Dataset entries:

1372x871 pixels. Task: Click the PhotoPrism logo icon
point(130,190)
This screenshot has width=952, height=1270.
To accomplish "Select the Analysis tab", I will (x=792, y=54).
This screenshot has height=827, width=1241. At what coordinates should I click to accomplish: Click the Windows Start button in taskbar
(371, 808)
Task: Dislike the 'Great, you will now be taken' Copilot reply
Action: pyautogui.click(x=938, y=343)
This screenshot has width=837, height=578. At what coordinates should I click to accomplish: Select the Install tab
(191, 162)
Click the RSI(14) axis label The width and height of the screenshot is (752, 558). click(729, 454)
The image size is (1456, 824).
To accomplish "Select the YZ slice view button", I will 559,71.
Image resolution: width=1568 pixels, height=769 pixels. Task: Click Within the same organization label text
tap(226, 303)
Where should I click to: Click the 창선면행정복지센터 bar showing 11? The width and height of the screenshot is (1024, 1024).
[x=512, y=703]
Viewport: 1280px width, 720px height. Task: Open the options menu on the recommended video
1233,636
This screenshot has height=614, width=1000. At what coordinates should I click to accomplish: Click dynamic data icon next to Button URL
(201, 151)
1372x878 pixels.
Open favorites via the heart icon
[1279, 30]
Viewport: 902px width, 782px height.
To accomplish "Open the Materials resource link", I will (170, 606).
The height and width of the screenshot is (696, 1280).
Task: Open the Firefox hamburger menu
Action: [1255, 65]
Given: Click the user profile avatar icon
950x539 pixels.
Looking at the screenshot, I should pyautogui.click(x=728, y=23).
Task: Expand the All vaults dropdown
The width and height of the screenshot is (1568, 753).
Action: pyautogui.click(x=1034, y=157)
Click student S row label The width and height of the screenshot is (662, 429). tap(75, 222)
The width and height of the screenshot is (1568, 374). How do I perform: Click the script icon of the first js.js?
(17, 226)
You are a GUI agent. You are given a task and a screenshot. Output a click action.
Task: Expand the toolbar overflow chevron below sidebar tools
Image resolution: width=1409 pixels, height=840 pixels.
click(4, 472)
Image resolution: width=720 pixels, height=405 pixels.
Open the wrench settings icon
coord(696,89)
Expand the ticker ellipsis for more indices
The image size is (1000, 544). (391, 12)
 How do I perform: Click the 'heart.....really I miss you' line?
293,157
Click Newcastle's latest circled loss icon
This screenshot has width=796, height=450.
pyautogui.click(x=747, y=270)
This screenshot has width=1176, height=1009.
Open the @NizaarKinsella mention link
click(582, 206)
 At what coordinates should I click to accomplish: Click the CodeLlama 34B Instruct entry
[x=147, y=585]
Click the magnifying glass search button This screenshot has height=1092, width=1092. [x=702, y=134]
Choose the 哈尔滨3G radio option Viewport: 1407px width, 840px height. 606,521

WHAT YOU ARE ASKED TO DO
Using the records above, set down exactly the lines from the one with "950x539 pixels." through the one with "Click student S", inclusive, and nothing more.

RESULT OF THIS EXERCISE
950x539 pixels.
Looking at the screenshot, I should pyautogui.click(x=728, y=23).
Task: Expand the All vaults dropdown
The width and height of the screenshot is (1568, 753).
Action: pyautogui.click(x=1034, y=157)
Click student S row label The width and height of the screenshot is (662, 429). tap(75, 222)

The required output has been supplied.